Obviously, I spend a lot of time reading industry news and background from a variety of global sources and books. I do this to satisfy my own need to be in the know, to learn, to be stimulated and to be exposed to ideas and opinions other than my own (and trust me, or ask my wife, I have plenty of my own!).
None of that is any different from your motivations to read this column or any other writing.
I have been reading an industry book that I found by accident, at a library book fair event. One of its chapters is devoted to measurement. Let me share some of its observations on this very topical subject:
“Often advertising seems to produce absolutely no results. An agency may capture a promising new client, devote its best skills to generating an advertising campaign, test and polish its ads until they shine with a high commercial gloss, and confidently launch the campaign only to have it disappear into silence…. The large sums spent may, for all that can be measured in sales, have just as well been donated to the Society for the Propagation of Polynesian Missionaries, or used to light the client’s cigars.
The absence of visible results is too commonplace to be surprising. But if a difficult client does hoist an eyebrow, there are dozens of ways, also tested, by which to account for it. Survey reports are usually available to show that the ads had remarkable readership, and the figures can be interpreted to show something called ‘steadily increasing penetration of the product image.' If more figures deem to be called for, there are always such meaningful barometric indices as deseasonalized department store sales, new Federal figures about the incidence of three-children families in one-family dwellings and the recent abnormal rainfall in the Mississippi Basin.
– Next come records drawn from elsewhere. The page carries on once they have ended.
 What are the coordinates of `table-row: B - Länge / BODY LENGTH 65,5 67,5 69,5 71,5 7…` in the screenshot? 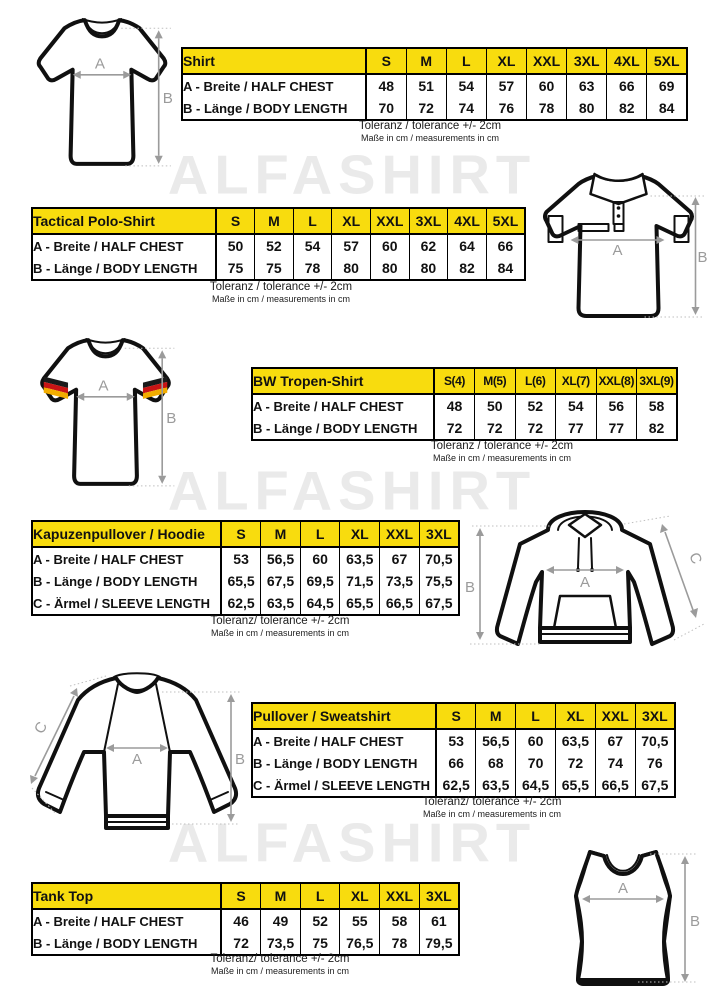 It's located at (246, 581).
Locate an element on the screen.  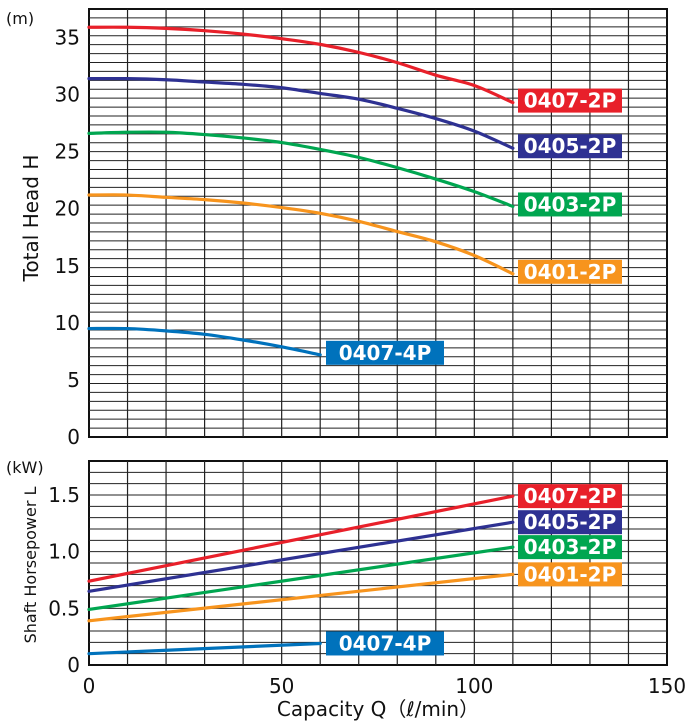
head-y-axis-title: Total Head H is located at coordinates (31, 219).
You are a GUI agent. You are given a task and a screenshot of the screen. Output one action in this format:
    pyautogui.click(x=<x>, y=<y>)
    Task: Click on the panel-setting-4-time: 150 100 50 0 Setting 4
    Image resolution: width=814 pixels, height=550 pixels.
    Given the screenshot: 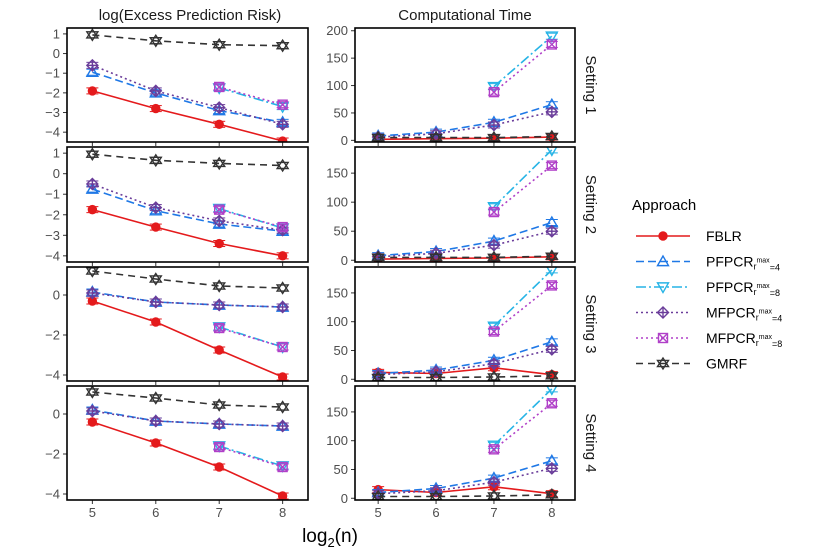 What is the action you would take?
    pyautogui.click(x=462, y=446)
    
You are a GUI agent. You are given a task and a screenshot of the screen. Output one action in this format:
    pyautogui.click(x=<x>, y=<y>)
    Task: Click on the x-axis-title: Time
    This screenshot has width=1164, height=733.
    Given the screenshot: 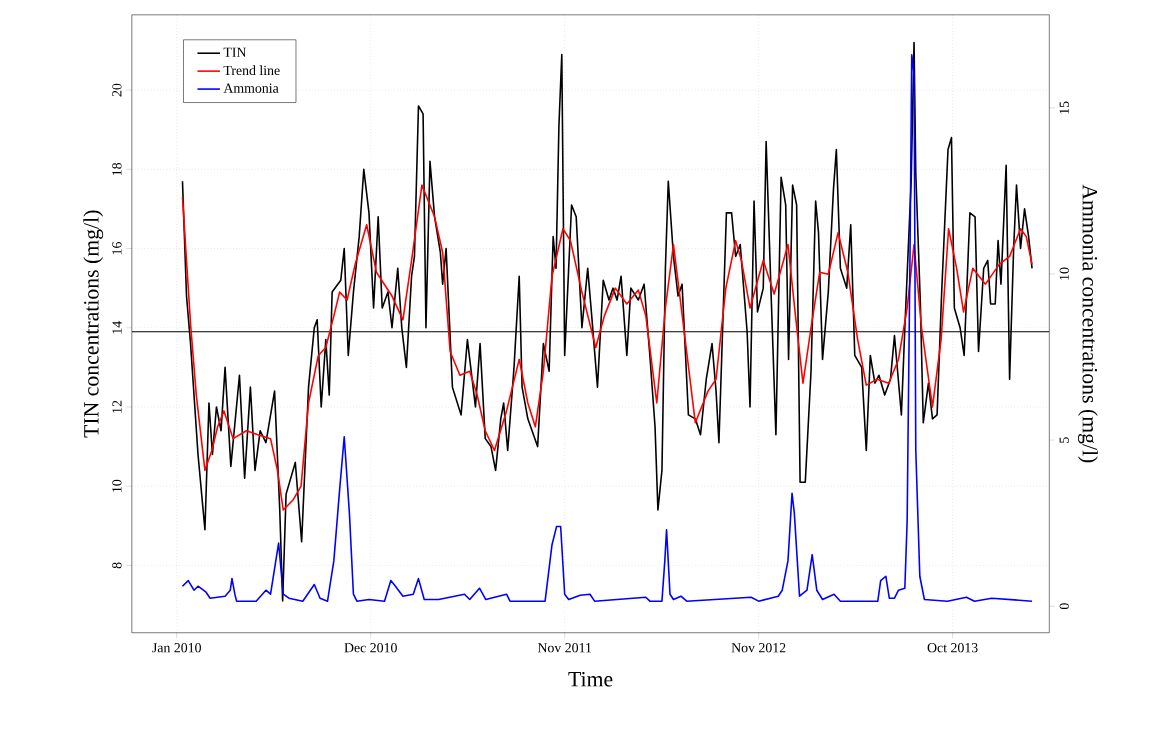 What is the action you would take?
    pyautogui.click(x=590, y=680)
    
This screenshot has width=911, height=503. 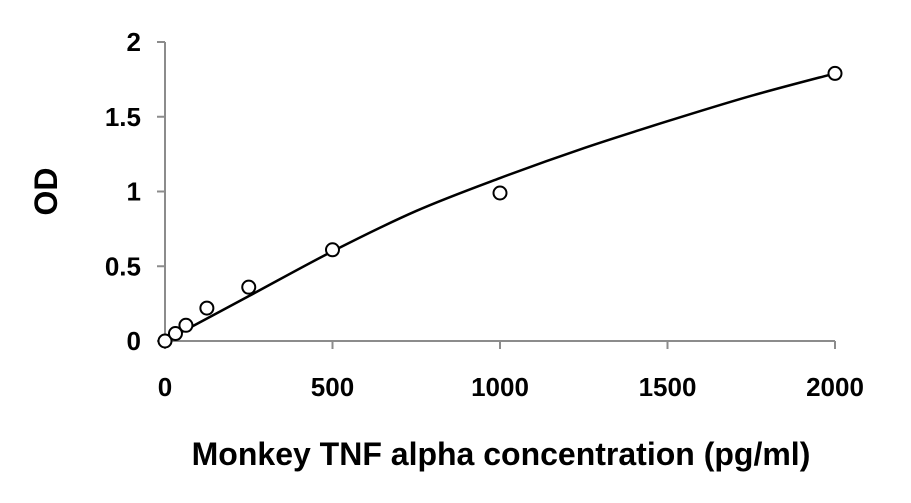 I want to click on x-tick-label: 1500, so click(x=668, y=387).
Doubts can be delicately planted about pricing, packaging, or a hidden dry rot that has begun to assail the dealers. It is possible to discourse with great persuasiveness about repetition, continuity, saturation, the need to fill consumption pipelines and that fact that Rome was not built on a single campaign.”
A few paragraphs further, it continues: “A great deal of national advertising is thus obscure not only in result but in intent – a kind of costly faith offering, spent in part to avert the misfortunes that traditionally await firms that let their advertising slide.”
The book I am quoting from is Frank Rowsome, Jr.‘s “They Laughed When I Sat Down” and was published in 1959 by McGraw-Hill. Its subtitle is “An informal history of advertising in words and pictures.”
It makes me really sad that in 19-friggin’-59 we were apparently as wise (and none the wiser) as we are today. Sure, we now have marketing mix modeling and Big Data, as well as many MBA-educated people at the helm. And I think we may have learned a few new things about why, when and how advertising works.
But let’s be honest for a moment, and tell me you haven’t used any of the arguments as listed above to explain why your marketing efforts didn’t exactly work as planned. I know I have.